== Extract provided ==
----------

Construction will be done in stages to minimize impacts to the public during special events and peak periods of traffic. Detours will be in place for pedestrians, bicycles and vehicle traffic. The contractors will make sure traffic continues to flow safely through the work zones.
The costs for the waterline relocation is approximately $5 million and is part of the City Park Golf Course Redesign project. The work will take roughly 2 1/2 months to complete. The project includes the following:
• Realignment of Denver Water’s pipes, to remove them from inside of the City Park Golf Course site and install them in East 23rd Avenue and York Street
• Repaving and resurfacing the road as needed
• 23rd Avenue: Partial lane closures on 23rd Avenue between Steele and York Streets, with flaggers controlling traffic.
• 23rd Avenue weekend closures: There will also be full closures of all lanes on East 23rd Avenue between Steele and York Streets on the weekends of March 3 – 4, March 10-11, and potentially on March 17-18 if additional time for the work is needed.
• 24th Avenue: Full lane closures on 24th Avenue between York Street and Gaylord Street.

----------

== Task list ==
(1) In the stored items listing, take the part that opens with the line containing "The height and width of the screenshot is (1494, 2271)." and closes with the line containing "click(910, 586)", and write it out again with "Viewport" replaced by "Display" and everything else unchanged.
(2) Extend the extract on the City Park Golf Course waterline relocation, picking up after its last sentence.

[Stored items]
----------

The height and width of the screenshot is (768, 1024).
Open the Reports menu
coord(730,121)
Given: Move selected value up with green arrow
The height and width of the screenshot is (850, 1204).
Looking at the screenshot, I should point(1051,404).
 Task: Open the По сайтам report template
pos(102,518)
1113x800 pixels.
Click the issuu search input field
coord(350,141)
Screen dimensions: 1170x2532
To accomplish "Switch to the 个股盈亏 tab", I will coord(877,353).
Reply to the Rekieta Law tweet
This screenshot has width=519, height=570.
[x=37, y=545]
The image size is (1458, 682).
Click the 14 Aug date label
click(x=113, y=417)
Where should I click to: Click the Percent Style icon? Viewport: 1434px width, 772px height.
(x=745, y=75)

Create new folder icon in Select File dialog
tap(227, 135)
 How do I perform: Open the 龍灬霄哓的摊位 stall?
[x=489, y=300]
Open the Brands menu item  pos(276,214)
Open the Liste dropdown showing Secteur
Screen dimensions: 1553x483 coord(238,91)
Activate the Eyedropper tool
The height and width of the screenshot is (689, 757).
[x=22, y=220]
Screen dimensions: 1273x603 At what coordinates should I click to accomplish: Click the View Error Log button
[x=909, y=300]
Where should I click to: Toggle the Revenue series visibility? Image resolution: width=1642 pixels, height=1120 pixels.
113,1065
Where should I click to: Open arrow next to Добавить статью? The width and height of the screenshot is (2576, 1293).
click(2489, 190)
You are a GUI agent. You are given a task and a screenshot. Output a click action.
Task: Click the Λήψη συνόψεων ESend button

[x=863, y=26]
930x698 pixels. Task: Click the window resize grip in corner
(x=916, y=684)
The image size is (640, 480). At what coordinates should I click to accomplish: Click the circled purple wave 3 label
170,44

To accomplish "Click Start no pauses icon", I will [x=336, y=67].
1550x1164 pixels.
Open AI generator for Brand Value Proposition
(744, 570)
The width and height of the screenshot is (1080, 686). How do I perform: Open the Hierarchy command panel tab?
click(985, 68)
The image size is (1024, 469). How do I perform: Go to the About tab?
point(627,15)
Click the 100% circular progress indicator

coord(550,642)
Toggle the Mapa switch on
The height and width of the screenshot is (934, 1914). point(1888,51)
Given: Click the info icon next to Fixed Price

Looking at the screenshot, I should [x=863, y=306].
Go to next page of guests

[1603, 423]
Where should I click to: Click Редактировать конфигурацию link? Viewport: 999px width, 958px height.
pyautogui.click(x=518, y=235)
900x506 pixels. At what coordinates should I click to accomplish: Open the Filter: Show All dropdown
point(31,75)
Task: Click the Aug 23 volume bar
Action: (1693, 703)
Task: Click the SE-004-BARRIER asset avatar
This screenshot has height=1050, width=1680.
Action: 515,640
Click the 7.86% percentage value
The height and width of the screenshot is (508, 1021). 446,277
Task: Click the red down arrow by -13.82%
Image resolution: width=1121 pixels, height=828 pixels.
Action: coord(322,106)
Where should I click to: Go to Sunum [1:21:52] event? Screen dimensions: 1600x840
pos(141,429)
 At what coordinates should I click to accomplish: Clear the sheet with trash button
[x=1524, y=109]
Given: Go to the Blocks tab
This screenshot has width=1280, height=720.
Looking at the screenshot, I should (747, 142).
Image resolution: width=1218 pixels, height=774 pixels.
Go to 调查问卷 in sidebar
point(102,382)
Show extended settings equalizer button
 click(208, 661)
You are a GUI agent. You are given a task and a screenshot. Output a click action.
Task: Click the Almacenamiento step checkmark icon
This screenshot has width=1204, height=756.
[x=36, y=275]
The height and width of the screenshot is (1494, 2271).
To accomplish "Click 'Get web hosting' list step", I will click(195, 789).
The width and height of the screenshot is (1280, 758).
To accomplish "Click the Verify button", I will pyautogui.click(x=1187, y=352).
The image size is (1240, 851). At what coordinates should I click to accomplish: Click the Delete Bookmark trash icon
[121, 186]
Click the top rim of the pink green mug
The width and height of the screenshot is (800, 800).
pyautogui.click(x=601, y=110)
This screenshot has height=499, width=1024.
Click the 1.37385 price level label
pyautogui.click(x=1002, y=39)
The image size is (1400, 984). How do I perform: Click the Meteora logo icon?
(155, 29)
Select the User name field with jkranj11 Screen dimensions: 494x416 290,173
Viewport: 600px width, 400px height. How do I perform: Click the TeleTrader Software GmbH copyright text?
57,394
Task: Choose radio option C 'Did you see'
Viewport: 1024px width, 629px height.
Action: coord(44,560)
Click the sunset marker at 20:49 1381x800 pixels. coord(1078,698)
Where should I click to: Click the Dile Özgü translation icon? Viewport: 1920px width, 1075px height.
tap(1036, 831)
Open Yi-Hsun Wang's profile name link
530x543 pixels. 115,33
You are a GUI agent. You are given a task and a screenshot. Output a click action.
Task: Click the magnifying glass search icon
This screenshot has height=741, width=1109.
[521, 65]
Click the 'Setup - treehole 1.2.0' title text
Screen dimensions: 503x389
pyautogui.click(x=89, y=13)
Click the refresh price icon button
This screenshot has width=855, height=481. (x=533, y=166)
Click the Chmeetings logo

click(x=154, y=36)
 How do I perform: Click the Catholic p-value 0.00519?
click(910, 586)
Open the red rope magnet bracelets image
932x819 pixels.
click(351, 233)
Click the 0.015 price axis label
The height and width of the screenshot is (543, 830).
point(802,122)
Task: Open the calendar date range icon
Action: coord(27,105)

----------

== Answers to the exercise ==
(1)
The height and width of the screenshot is (1494, 2271).
To accomplish "Click 'Get web hosting' list step", I will click(195, 789).
The width and height of the screenshot is (1280, 758).
To accomplish "Click the Verify button", I will pyautogui.click(x=1187, y=352).
The image size is (1240, 851). At what coordinates should I click to accomplish: Click the Delete Bookmark trash icon
[121, 186]
Click the top rim of the pink green mug
The width and height of the screenshot is (800, 800).
pyautogui.click(x=601, y=110)
This screenshot has height=499, width=1024.
Click the 1.37385 price level label
pyautogui.click(x=1002, y=39)
The image size is (1400, 984). How do I perform: Click the Meteora logo icon?
(155, 29)
Select the User name field with jkranj11 Screen dimensions: 494x416 290,173
Display: 600px width, 400px height. How do I perform: Click the TeleTrader Software GmbH copyright text?
57,394
Task: Choose radio option C 'Did you see'
Display: 1024px width, 629px height.
Action: coord(44,560)
Click the sunset marker at 20:49 1381x800 pixels. coord(1078,698)
Where should I click to: Click the Dile Özgü translation icon? Display: 1920px width, 1075px height.
tap(1036, 831)
Open Yi-Hsun Wang's profile name link
530x543 pixels. 115,33
You are a GUI agent. You are given a task and a screenshot. Output a click action.
Task: Click the magnifying glass search icon
This screenshot has height=741, width=1109.
[521, 65]
Click the 'Setup - treehole 1.2.0' title text
Screen dimensions: 503x389
pyautogui.click(x=89, y=13)
Click the refresh price icon button
This screenshot has width=855, height=481. (x=533, y=166)
Click the Chmeetings logo

click(x=154, y=36)
 How do I perform: Click the Catholic p-value 0.00519?
click(910, 586)

(2)
• York Street: Two lanes of York Street will be closed with one lane open in each direction.
The majority of the construction work will take place Monday through Saturday from 7:00 a.m. to 6:00 p.m., with some night work as necessary. Please note that this schedule may change due to bad weather or other unexpected conditions. For more information, please call the project hotline at 303-386-9150 (TTY: 720-512-7257) or go to the website at www.CPGCredesign.org.
The City and County of Denver, Denver Water, Saunders Construction, and Iron Woman Construction would like to remind drivers that wearing a safety belt is the single most effective way to protect people and reduce fatalities in motor vehicle crashes. Please drive cautiously in construction zones.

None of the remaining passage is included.